**EXTRACT:**
AdaptNLP allows users ranging from beginner python coders to experienced machine learning engineers to leverage
state-of-the-art NLP models and training techniques in one easy-to-use python package.

Built atop Zalando Research's Flair and Hugging Face's Transformers library, AdaptNLP provides Machine
Learning Researchers and Scientists a modular and **adaptive** approach to a variety of NLP tasks with an
**Easy** API for training, inference, and deploying NLP-based microservices.

**Key Features**

  - **[Full Guides and API Documentation](https://novetta.github.io/adaptnlp)**
  - [Tutorial](https://github.com/Novetta/adaptnlp/tree/master/tutorials) Jupyter/Google Colab Notebooks
  - Unified API for NLP Tasks with SOTA Pretrained Models (Adaptable with Flair and Transformer's Models)

**TASKS TO COMPLETE:**
(a) Quote the AdaptNLP overview from "Built atop Zalando" up to and including "and Transformer's Models)".
(b) Translate this sentence from the AdaptNLP overview into Spanish: "AdaptNLP allows users ranging from beginner python coders to experienced machine learning engineers to leverage state-of-the-art NLP models and training techniques in one easy-to-use python package."
The material that follows has no connection to the AdaptNLP overview.

**RAW DATA:**
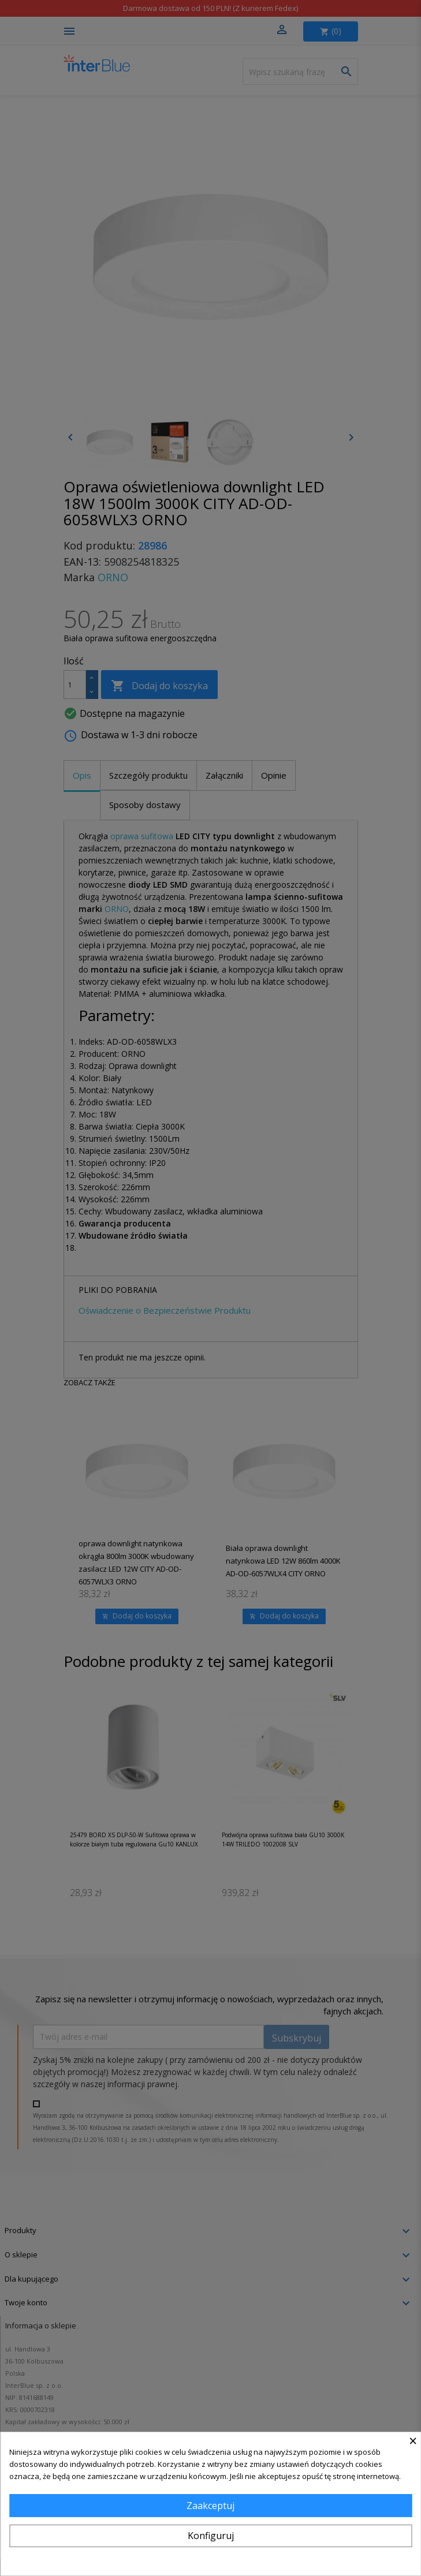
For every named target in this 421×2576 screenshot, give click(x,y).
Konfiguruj (211, 2535)
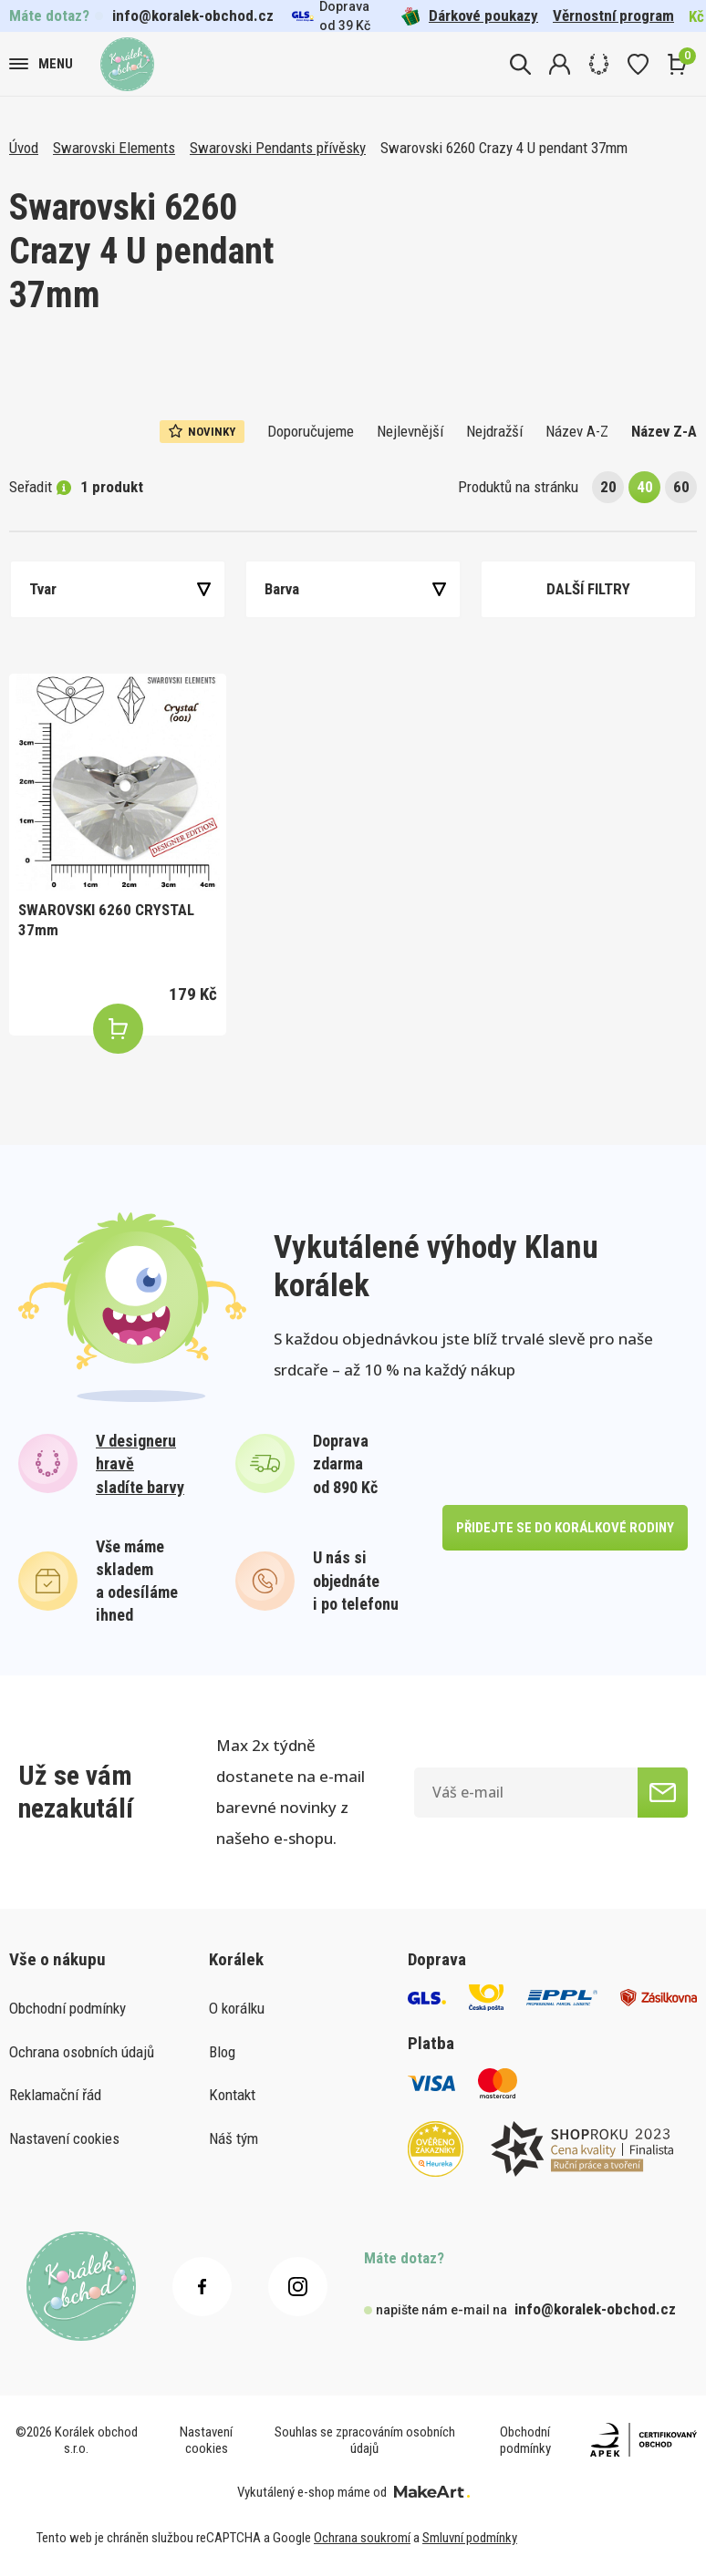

**RESPONSES IN ORDER:**
(a)
Built atop Zalando Research's Flair and Hugging Face's Transformers library, AdaptNLP provides Machine
Learning Researchers and Scientists a modular and **adaptive** approach to a variety of NLP tasks with an
**Easy** API for training, inference, and deploying NLP-based microservices.

**Key Features**

  - **[Full Guides and API Documentation](https://novetta.github.io/adaptnlp)**
  - [Tutorial](https://github.com/Novetta/adaptnlp/tree/master/tutorials) Jupyter/Google Colab Notebooks
  - Unified API for NLP Tasks with SOTA Pretrained Models (Adaptable with Flair and Transformer's Models)

(b) AdaptNLP permite a usuarios que van desde programadores principiantes de Python hasta ingenieros de aprendizaje automático experimentados aprovechar modelos de NLP y técnicas de entrenamiento de última generación en un único paquete de Python fácil de usar.